• _Tekstfragment_:
<< Click to Display Table of Contents >> Navigation: Modules > Veldwerk > Traject |
U vindt hier in het bovenste gedeelte alle trajectdelen die een relatie hebben met het project, of die onder het project vallen. Hierdoor kunnen er ook objecten worden getoond waar niets gedaan hoeft te worden, of die onder een ander project vallen.
Twee belangrijke punten op deze pagina:
- Een trajectdeel zal in gebruik moeten zijn, of opgeleverd moeten worden in dezelfde oplevering, alvorens een buis of subductsysteem opgeleverd mag worden.
- Zowel het traject, als de buis of subductsysteem dienen in gebruik te zijn, of moeten tegelijkertijd opgeleverd worden voor een kabel opgeleverd mag worden, na het blazen.
Traject
U kunt een trajectdeel selecteren door de bijbehorende regel aan te klikken. Na het selecteren zal de inhoud van het trajectdeel getoond worden in het midden gedeelte van het venster.
Door een dubbelklik op een regel te geven opent u het Bewerk venster, hier kunt u de uitvoerstatus van een traject wijzigen.
De overige informatie kunt u niet bewerken, omdat deze velden zijn vergrendeld.
Buizen / Subducts
In het midden van het venster kunt u terugvinden welke kabels in welke buis/subduct geplaatst zijn, moeten worden of verwijderd moeten worden.
Door een dubbelklik op een regel te geven opent u het Bewerk venster, hier kunt u de uitvoerstatus van een buis of subduct wijzigen.
U dient verplicht een haspelnummer in te voeren. Let op: alle subducts hebben een eigen uitvoerstatus.
Alle subducts tegelijk opleveren
Het is ook mogelijk om in een keer van alle subduct tegelijk de uitvoerstatus aanpassen en een uitvoertoelichting mee te geven. Hiervoor dient u op het gewenste traject met de rechtermuis te klikken. Op een tablet druk u enkele tellen op de regel.

• _Doel_:
Zet de alinea uit het tekstfragment hierboven die begint met "Het is ook mogelijk" om in een korte opsomming. Behoud daarbij de belangrijkste feiten.

• _Verzamelde gegevens_:
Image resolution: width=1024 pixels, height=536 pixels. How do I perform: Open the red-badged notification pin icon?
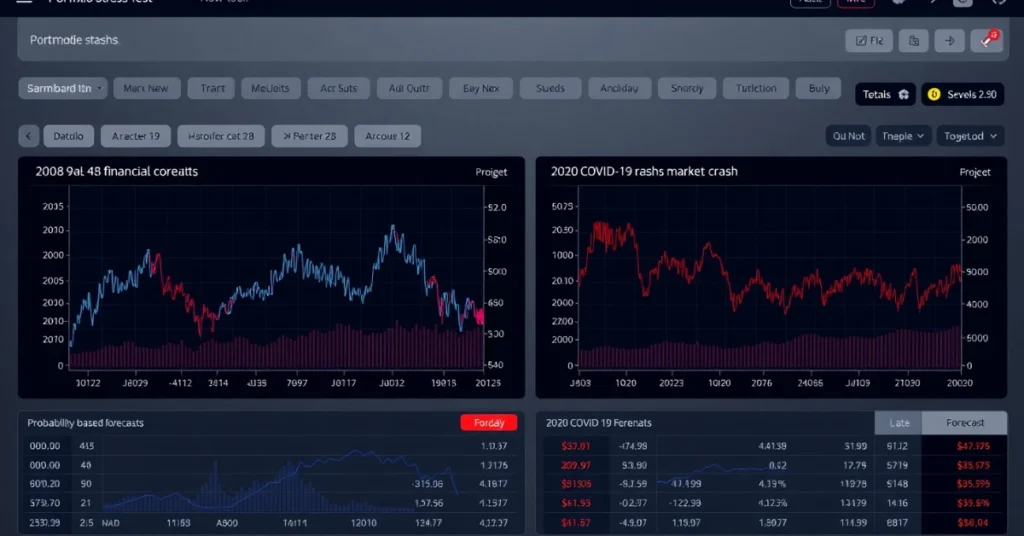(986, 41)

• _Uitgewerkte opdracht_:
- U kunt de uitvoerstatus van alle subducts in één keer aanpassen en er een uitvoertoelichting aan meegeven.
- Klik daarvoor met de rechtermuisknop op het gewenste traject.
- Op een tablet drukt u enkele tellen op de regel.